Frances Futterman also describes her vision in very positive terms:

Words like ‘achromatopsia’ dwell only on what we lack. They give no sense of what we have, the sort of worlds we appreciate or make for ourselves. I find twilight a magical time – there are no harsh contrasts, my visual field expands, my acuity is suddenly improved. Many of my best experiences have come at twilight, or in moonlight – I have toured Yosemite under the full moon, and one achromatope I know worked as a nighttime guide there; some of my happiest memories are of lying on my back among the giant redwood trees, looking up at the stars.

As a kid I used to chase lightning bugs on warm summer nights; and I loved going to the amusement park, with all the flashing neon lights and the darkened fun house – I was never afraid of that. I love grand old movie theaters, with their ornate interiors, and outdoor theaters. During the holiday season, I like to look at all the twinkling lights decorating store windows and trees.

6

The caption on this postcard of Darwin suggested that he had ‘discovered’ his theory of coral atolls here in Majuro; though in fact he conceived it before he had ever seen an atoll. He never actually visited Majuro, nor any of the Marshalls or the Carolines (though he did go to Tahiti). He does, however, make brief reference in Coral Reefs to Pohnpei (as Pouynipete, or Senyavine) and even mentions Pingelap (by its then-usual name, Macaskill).

7

Ebeye can be seen, perhaps, as a sort of end-point, an end-point characterized not only by desperate overcrowding and disease but by loss of cultural identity and coherence, and its replacement by an alien and frenzied consumerism, a cash economy. The ambiguous processes of colonization showed their potential right from the start – thus Cook, visiting Tahiti in 1769, only two years after its ‘discovery,’ could not help wondering, in his journals, whether the arrival of the white man might spell doom for all the Pacific cultures:

We debauch their morals, and introduce among them wants and diseases which they never had before, and which serve only to destroy the happy tranquillity they and their forefathers had enjoyed. I often think it would have been better for them if we had never appeared among them.

8

A pioneer in the use of streptomycin, Bill Peck came to Micronesia in 1958 as an official observer of the atomic tests in the Marshalls. He was one of the first to record the great incidence of thyroid cancer, leukemia, miscarriage, etc., in the wake of the tests, but was not allowed to publish his observations at the time. In A Tidy Universe of Islands, he gives a vivid description of the fallout on Rongelap after the detonation of the atomic bomb Bravo in Bikini:

The fallout started four to six hours after the detonation and appeared first as an indefinite haze, rapidly changing to a white, sifting powder: like snow, some of them said who had seen movies at Kwajalein. Jimaco and Tina romped through the village with a troop of younger children, exulting in the miracle and shouting, ‘Look, we are like a Christmas picture, we play in snow,’ and they pointed with glee at the sticky powder that smeared their skin, whitened their hair, and rimed the ground with hoarfrost.

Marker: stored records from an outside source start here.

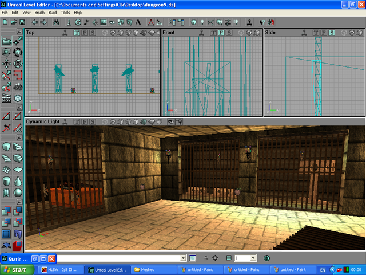Click the Play Level joystick in the main toolbar
Image resolution: width=366 pixels, height=275 pixels.
[249, 22]
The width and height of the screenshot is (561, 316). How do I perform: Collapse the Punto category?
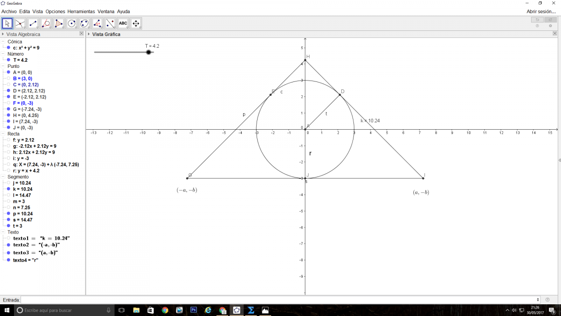coord(3,66)
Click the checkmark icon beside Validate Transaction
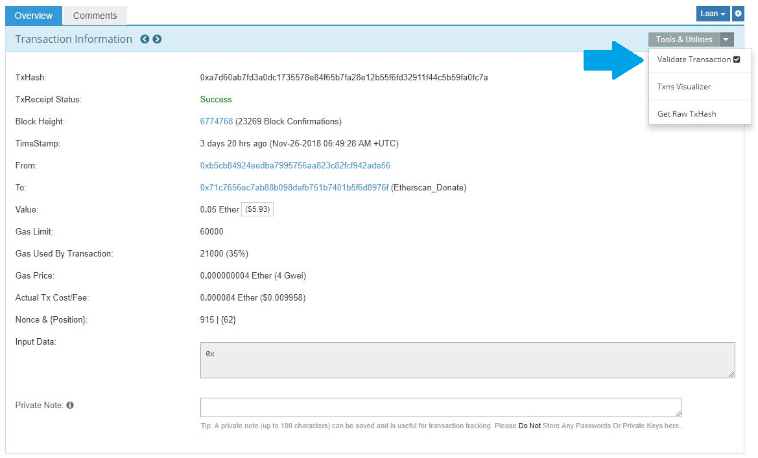This screenshot has height=458, width=758. pyautogui.click(x=737, y=59)
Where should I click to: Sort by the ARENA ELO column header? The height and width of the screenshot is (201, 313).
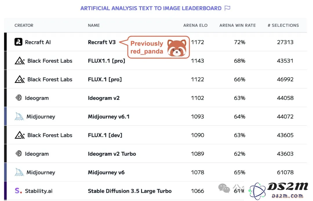[195, 25]
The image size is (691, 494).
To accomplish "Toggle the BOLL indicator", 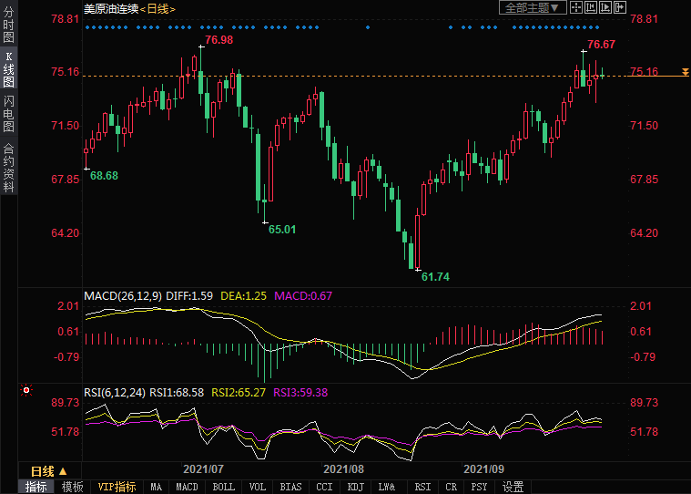I will coord(223,487).
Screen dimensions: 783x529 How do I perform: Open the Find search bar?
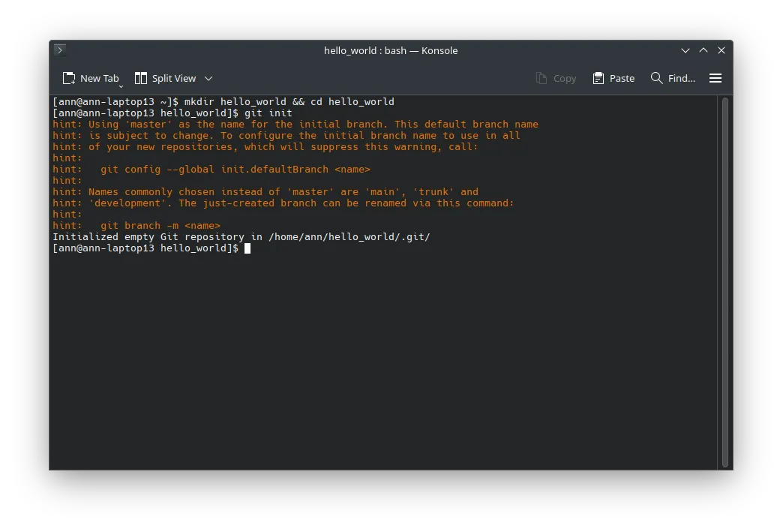tap(673, 78)
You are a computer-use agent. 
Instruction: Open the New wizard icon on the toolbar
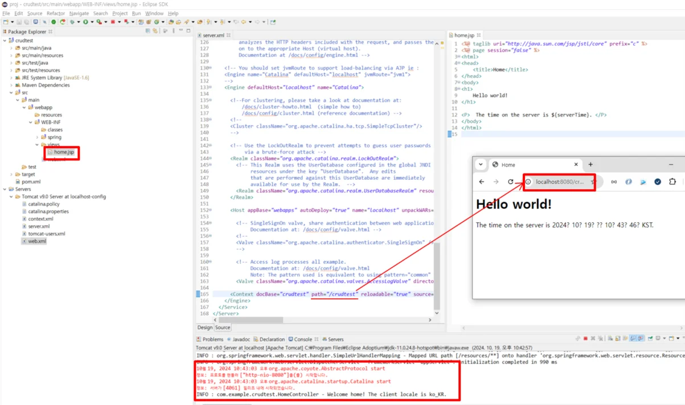click(x=5, y=22)
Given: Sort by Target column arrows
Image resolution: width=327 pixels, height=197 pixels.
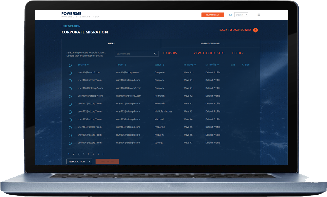Looking at the screenshot, I should (x=125, y=65).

As evening came on the visible fallout diminished until finally all that remained was a little unnatural lustre in the moonlight. And the itching. Almost everyone was scratching…In the morning they were still itching, and several of them had weeping eyes. The flakes had become grimy and adherent from sweat and attempts to wash them off in cold water failed. Everyone felt a little sick, and three of them vomited.

9

Obesity, sometimes accompanied by diabetes, affects an overwhelming majority of Pacific peoples. It was suggested by James Neel in the early 1960s that this might be due to a so-called ‘thrifty’ gene, which might have evolved to allow the storage of fat through periods of famine. Such a gene would be highly adaptive, he posited, in peoples living in a subsistence economy, where there might be erratic periods of feast and famine, but could prove lethally maladaptive if there was a shift to a steady high-fat diet, as has happened throughout Oceania since the Second World War. In Nauru, after less than a generation of Westernization, two-thirds of the islanders are obese, and a third have diabetes; similar figures have been observed on many other islands. That it is a particular conjunction of genetic disposition and lifestyle which is so dangerous is shown by the contrasting fates of the Pima Indians. Those living in Arizona, on a steady high-fat diet, have the highest rates of obesity and diabetes in the world, while the genetically similar Pima Indians of Mexico, living on subsistence farming and ranching, remain lean and healthy.

10

A similar feeling of kinship may occur for a deaf traveller, who has crossed the sea or the world, if he lights upon other deaf people on his arrival. In 1814, the deaf French educator Laurent Clerc came to visit a deaf school in London, and this was described by a contemporary:

As soon as Clerc beheld this sight [of the children at dinner] his face became animated: he was as agitated as a traveller of sensibility would be on meeting all of a sudden in distant regions, a colony of his countrymen…Clerc approached them. He made signs and they answered him by signs. This unexpected communication caused a most delicious sensation in them and for us was a scene of expression and sensibility that gave us the most heartfelt satisfaction.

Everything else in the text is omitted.